Habitually returning to my place of unloading, although what I can unload is far from original. Facebook has mopped up more time finding more people from my past, helpful till I meet some in the present but so far none near enough to actually see again. Nothing has actually happened, and sometimes I wonder if it will. OK my 4th TV showing is essential to complete its series although no one here can even watch it. But I'll see it on DVD and know it's probably had more viewers than any other although none can bump into me unless they're 'vacationing' round Brent Cross or Finchley Road which is hardly likely.

The following week is little different from every other in the diary, and as little ever happens outside the diary projection (does it for anyone?) I see a few photos in Hampstead and maybe related areas, and if I get really bored may buy a new video camera to keep me doing something outdoors. Now it's dark most of the day it would be write my next article followed by more paintings no one will ever buy. They look nice but produce nothing for me.
One little development is people are starting to ask me spiritual questions. To be honest my own development is limited to the sort of clairvoyance anyone can learn in 5 minutes and just keep on repeating. And knowing you can see auras. Hardly a requirement for a visiting teacher in an ashram is it? But I was born with intuition and however little use this knowledge is for me it helps others so it's a start. Like sitting in a pile of shit and telling other people how to escape from their own while having no way to leave yours. It happens and is no joke. Not if you're in it.

Can anyone ever see something good clairvoyantly? I have seen bad things in advance so I suppose why not good? It's about bloody time I can tell you. I have a haircut booked for Tuesday, path cleaning Wednesday and who knows what gems beyond? And that's the good stuff. My imagination doesn't stretch beyond that and although I appear to have come across my guardian angel in a dream she hasn't done a lot since I woke up. All this cack about needing to work, struggle and suffer to gain anything isn't true, and even if it was I haven't got anything the easy way. My degree took 5 years, I had to go to lectures for 15 months to qualify for my meditation course and really all I got was some money to buy some of my house, mainly as by the time it was offered the prices had gone up so much more was needed. Long story but that was the outcome. Otherwise I've done it all the hard way, with a little financial subsidy which is not rare for those of a certain social group.
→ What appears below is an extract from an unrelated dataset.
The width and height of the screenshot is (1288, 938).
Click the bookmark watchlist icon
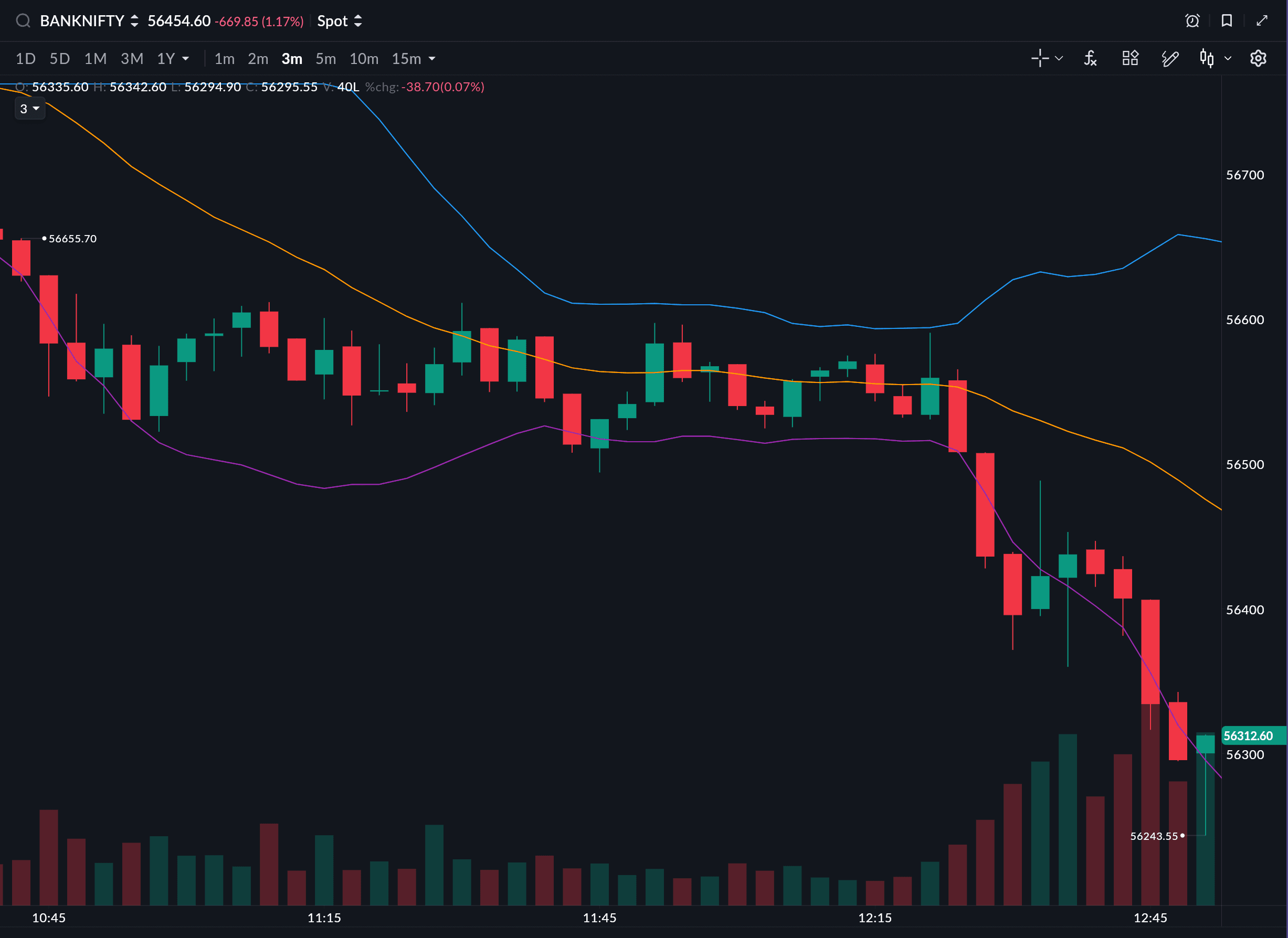(x=1227, y=21)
But I seem to have been through much more than most, and the only reasons I didn't have jobs is no one would give me any when I didn't. And all I discovered there was you can suffer nearly as much stress without a job as with one. The world has many angles the shit can aim from and work is just the biggest. Hospital visits (to others), possible financial ruin, neighbours, poor health, incontinent pets and their uninvited visitors, accusations, vanishing friends, other disappointments and Ken Livingstone.

No surprise really the balance seems slightly tilted to the negative, each person or event that offers a potential return ends short or never arrives at all. I've spelled this list out before but has coloured my view as a result. It can change in a second and I remember when it was quite different, but no way I can do it by will.